Task brief: The complete listing should be restated word for word.

** Opening Available records block **

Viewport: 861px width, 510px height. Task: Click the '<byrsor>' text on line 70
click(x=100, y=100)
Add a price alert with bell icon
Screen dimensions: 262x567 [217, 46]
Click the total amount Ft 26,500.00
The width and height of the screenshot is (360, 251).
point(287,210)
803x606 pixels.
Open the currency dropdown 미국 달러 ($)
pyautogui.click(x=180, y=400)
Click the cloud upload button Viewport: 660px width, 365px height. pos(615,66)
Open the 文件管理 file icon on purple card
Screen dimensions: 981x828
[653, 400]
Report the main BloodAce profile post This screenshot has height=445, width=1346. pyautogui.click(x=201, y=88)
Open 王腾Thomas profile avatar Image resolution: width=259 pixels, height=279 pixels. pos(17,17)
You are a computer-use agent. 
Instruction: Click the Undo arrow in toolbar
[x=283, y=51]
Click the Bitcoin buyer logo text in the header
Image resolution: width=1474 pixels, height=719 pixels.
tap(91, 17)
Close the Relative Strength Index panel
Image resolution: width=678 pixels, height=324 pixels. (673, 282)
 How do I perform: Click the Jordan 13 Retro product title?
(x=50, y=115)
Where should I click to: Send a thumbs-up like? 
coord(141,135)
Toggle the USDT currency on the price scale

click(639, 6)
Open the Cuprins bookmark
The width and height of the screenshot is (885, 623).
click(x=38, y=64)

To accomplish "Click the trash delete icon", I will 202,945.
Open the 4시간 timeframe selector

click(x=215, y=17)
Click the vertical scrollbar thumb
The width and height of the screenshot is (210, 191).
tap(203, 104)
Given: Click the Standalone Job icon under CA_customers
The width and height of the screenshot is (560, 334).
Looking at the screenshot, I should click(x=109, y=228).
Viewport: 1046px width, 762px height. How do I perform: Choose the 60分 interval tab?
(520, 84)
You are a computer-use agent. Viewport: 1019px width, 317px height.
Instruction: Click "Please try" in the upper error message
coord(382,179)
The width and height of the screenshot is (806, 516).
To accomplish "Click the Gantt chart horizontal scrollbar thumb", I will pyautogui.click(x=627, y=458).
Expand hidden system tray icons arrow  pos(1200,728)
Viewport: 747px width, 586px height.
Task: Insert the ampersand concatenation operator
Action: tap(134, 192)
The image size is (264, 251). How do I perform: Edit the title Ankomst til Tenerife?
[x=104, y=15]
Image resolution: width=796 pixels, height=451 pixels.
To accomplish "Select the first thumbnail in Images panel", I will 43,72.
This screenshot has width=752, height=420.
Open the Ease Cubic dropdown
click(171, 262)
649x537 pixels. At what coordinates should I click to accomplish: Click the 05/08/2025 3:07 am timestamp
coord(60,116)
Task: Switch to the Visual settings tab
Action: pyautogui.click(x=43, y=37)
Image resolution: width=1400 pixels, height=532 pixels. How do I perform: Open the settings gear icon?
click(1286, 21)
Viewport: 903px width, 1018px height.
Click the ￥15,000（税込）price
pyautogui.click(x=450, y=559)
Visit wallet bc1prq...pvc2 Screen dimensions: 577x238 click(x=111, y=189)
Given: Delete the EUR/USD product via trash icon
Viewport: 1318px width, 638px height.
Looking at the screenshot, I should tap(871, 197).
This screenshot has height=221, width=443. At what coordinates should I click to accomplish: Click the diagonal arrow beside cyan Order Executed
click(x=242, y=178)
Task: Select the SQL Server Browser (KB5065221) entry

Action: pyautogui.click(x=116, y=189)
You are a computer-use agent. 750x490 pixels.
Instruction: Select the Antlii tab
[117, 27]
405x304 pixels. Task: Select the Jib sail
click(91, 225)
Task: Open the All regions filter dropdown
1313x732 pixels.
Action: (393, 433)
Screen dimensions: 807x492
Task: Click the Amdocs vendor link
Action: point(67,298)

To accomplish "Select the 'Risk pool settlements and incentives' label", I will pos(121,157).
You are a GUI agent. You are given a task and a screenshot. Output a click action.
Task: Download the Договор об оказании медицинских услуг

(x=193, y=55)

** Closing Available records block **

Exercise output:
Viewport: 861px width, 510px height. Task: Click the '<byrsor>' text on line 70
click(x=100, y=100)
Add a price alert with bell icon
Screen dimensions: 262x567 [217, 46]
Click the total amount Ft 26,500.00
The width and height of the screenshot is (360, 251).
point(287,210)
803x606 pixels.
Open the currency dropdown 미국 달러 ($)
pyautogui.click(x=180, y=400)
Click the cloud upload button Viewport: 660px width, 365px height. pos(615,66)
Open the 文件管理 file icon on purple card
Screen dimensions: 981x828
[653, 400]
Report the main BloodAce profile post This screenshot has height=445, width=1346. pyautogui.click(x=201, y=88)
Open 王腾Thomas profile avatar Image resolution: width=259 pixels, height=279 pixels. pos(17,17)
You are a computer-use agent. 
Instruction: Click the Undo arrow in toolbar
[x=283, y=51]
Click the Bitcoin buyer logo text in the header
Image resolution: width=1474 pixels, height=719 pixels.
tap(91, 17)
Close the Relative Strength Index panel
Image resolution: width=678 pixels, height=324 pixels. (673, 282)
 How do I perform: Click the Jordan 13 Retro product title?
(x=50, y=115)
Where should I click to: Send a thumbs-up like? 
coord(141,135)
Toggle the USDT currency on the price scale

click(639, 6)
Open the Cuprins bookmark
The width and height of the screenshot is (885, 623).
click(x=38, y=64)

To accomplish "Click the trash delete icon", I will 202,945.
Open the 4시간 timeframe selector

click(x=215, y=17)
Click the vertical scrollbar thumb
The width and height of the screenshot is (210, 191).
tap(203, 104)
Given: Click the Standalone Job icon under CA_customers
The width and height of the screenshot is (560, 334).
Looking at the screenshot, I should click(x=109, y=228).
Viewport: 1046px width, 762px height. How do I perform: Choose the 60分 interval tab?
(520, 84)
You are a computer-use agent. Viewport: 1019px width, 317px height.
Instruction: Click "Please try" in the upper error message
coord(382,179)
The width and height of the screenshot is (806, 516).
To accomplish "Click the Gantt chart horizontal scrollbar thumb", I will pyautogui.click(x=627, y=458).
Expand hidden system tray icons arrow  pos(1200,728)
Viewport: 747px width, 586px height.
Task: Insert the ampersand concatenation operator
Action: tap(134, 192)
The image size is (264, 251). How do I perform: Edit the title Ankomst til Tenerife?
[x=104, y=15]
Image resolution: width=796 pixels, height=451 pixels.
To accomplish "Select the first thumbnail in Images panel", I will 43,72.
This screenshot has width=752, height=420.
Open the Ease Cubic dropdown
click(171, 262)
649x537 pixels. At what coordinates should I click to accomplish: Click the 05/08/2025 3:07 am timestamp
coord(60,116)
Task: Switch to the Visual settings tab
Action: pyautogui.click(x=43, y=37)
Image resolution: width=1400 pixels, height=532 pixels. How do I perform: Open the settings gear icon?
click(1286, 21)
Viewport: 903px width, 1018px height.
Click the ￥15,000（税込）price
pyautogui.click(x=450, y=559)
Visit wallet bc1prq...pvc2 Screen dimensions: 577x238 click(x=111, y=189)
Given: Delete the EUR/USD product via trash icon
Viewport: 1318px width, 638px height.
Looking at the screenshot, I should tap(871, 197).
This screenshot has height=221, width=443. At what coordinates should I click to accomplish: Click the diagonal arrow beside cyan Order Executed
click(x=242, y=178)
Task: Select the SQL Server Browser (KB5065221) entry

Action: pyautogui.click(x=116, y=189)
You are a computer-use agent. 750x490 pixels.
Instruction: Select the Antlii tab
[117, 27]
405x304 pixels. Task: Select the Jib sail
click(91, 225)
Task: Open the All regions filter dropdown
1313x732 pixels.
Action: (393, 433)
Screen dimensions: 807x492
Task: Click the Amdocs vendor link
Action: point(67,298)

To accomplish "Select the 'Risk pool settlements and incentives' label", I will pos(121,157).
You are a GUI agent. You are given a task and a screenshot. Output a click action.
Task: Download the Договор об оказании медицинских услуг

(x=193, y=55)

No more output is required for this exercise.